É Natal!


 25/12/2016 - Escrito para o Correio da Paraíba

O Profeta Isaías anunciara: “Eis que a virgem conceberá e dará à luz um filho e lhe vai pôr o nome de Emanuel” (Is 7, 14). Ao seu tempo, o Evangelista Lucas escreveu: “Não temas, Maria! Encontraste graça junto de Deus. Eis que conceberás no teu seio e darás à luz um filho, e tu o chamarás com o nome de Jesus (Lc 1, 30-31). Pois ele salvará o seu povo dos seus pecados” (Mt 1, 21). Pergunta São Cirilo de Alexandria (séc. V): “Estarão porventura em desacordo essas palavras do anjo e do profeta? De modo algum. Pois o profeta de Deus, discorrendo no Espírito sobre os mistérios, predisse que Deus se tornaria um de nós, e lhe deu um nome segundo a sua natureza e a economia da encarnação. Já o santo anjo impôs-lhe um nome considerando sua obra e missão: ele salvará o seu povo. Por isso é chamado salvador”.

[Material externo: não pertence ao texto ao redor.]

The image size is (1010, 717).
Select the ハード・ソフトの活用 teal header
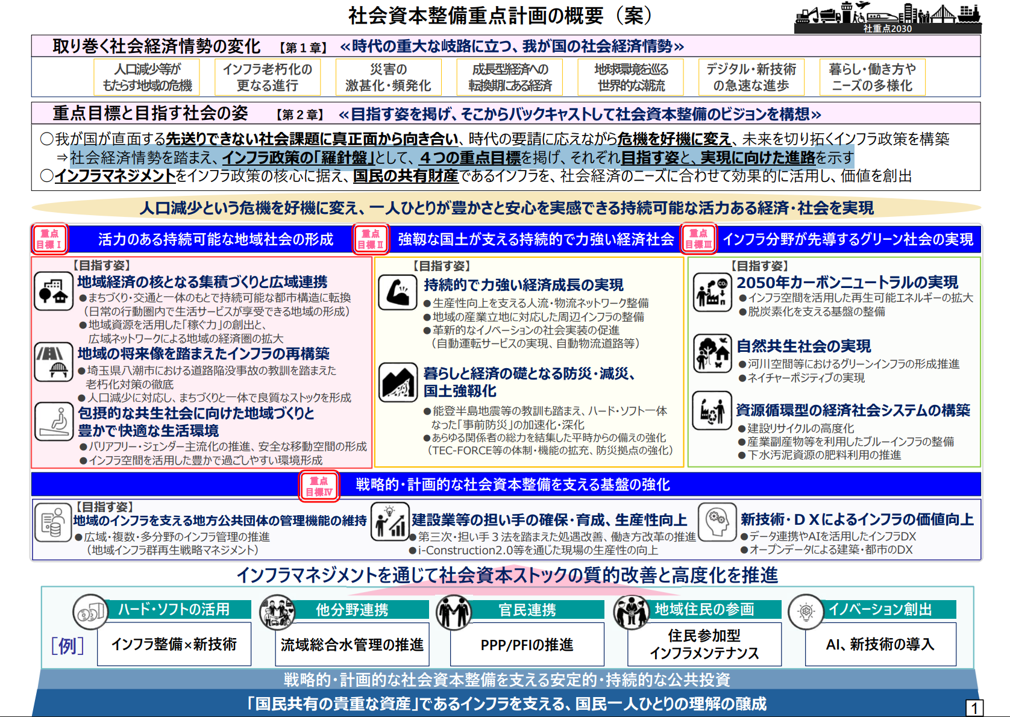click(174, 609)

O Natal é a realização do plano de Deus em relação à humanidade. O Emanuel, assim chamado por Isaías, humaniza-se; é Jesus, o Salvador, como escreve o Evangelista Mateus. Por isso, a doutrina católica ensina que se trata da mesma pessoa que tem natureza divina e natureza humana. Essa união é chamada “união hipostática”, isto é “as duas naturezas unem-se numa só pessoa”. Ao assumir a natureza humana, Jesus não deixou de ser Deus. Por ser Deus, não deixou de se tornar semelhante aos seres humanos em tudo, à exceção do pecado, conforme o ensinamento da Carta aos Hebreus (cf. Hb 4, 15).

A celebração do Natal, a cada ano, é uma feliz oportunidade para que cada pessoa tome consciência de sua dignidade. São Leão Magno, Papa, trata dessa dignidade: “Toma consciência, ó cristão, da tua dignidade. E já que participas da natureza divina, não voltes aos erros de antes por um comportamento indigno de tua condição. Recorda-te que foste arrancado do poder das trevas e levado para a luz e o reino de Deus”. Essa dignidade precisa ser assumida por cada pessoa e ser reconhecida e respeitada por todos. Na realidade, muitas pessoas são as primeiras a não reconhecer o seu próprio valor, a não reivindicar os seus direitos, a não se opor a propostas que ferem a sua dignidade. Muito comum, lamentavelmente, é a situação de aviltamento da dignidade humana, perpetrada de muitas maneiras no relacionamento humano. Uma forma agressiva é o aborto, por ser a primeira violência a que foi submetido um ser em gestação que não teve a oportunidade de ter o seu natal. Há outras formas de natureza social - condições precárias de moradia, saúde, educação, trabalho e tantas outras, por serem incompatíveis com a dignidade humana. Portanto, as pessoas podem ser feridas na sua dignidade, quando individualmente consideradas e em razão de sua condição social. Onde se encontre qualquer pessoa - criança, jovem ou adulta, numa escola, num hospital ou num presídio, deve ser tratada com dignidade. O Natal fala à humanidade, antes de tudo, pelo seu sentido divino e espiritual. Por isso, a ação pastoral do tempo do Advento prepara os fiéis e a liturgia da Igreja os envolve na celebração do mistério do nascimento do Emanuel, o Messias Salvador.

O Natal de Jesus contém sempre um apelo humanizante. Nesse tempo, identificam-se gestos caridosos, exprimem-se sentimentos solidários, pronunciam-se palavras fraternas. O Natal cria estímulos dessa natureza que falam muito ao coração de uma criança e de uma pessoa idosa. Assim, a melhor sintonia com o Natal é vivê-lo no plano espiritual e a solidariedade é a expressão mais concreta da fraternidade humana. Sem dúvida, isso diz muito mais do que o formal desejo de “Feliz Natal!”.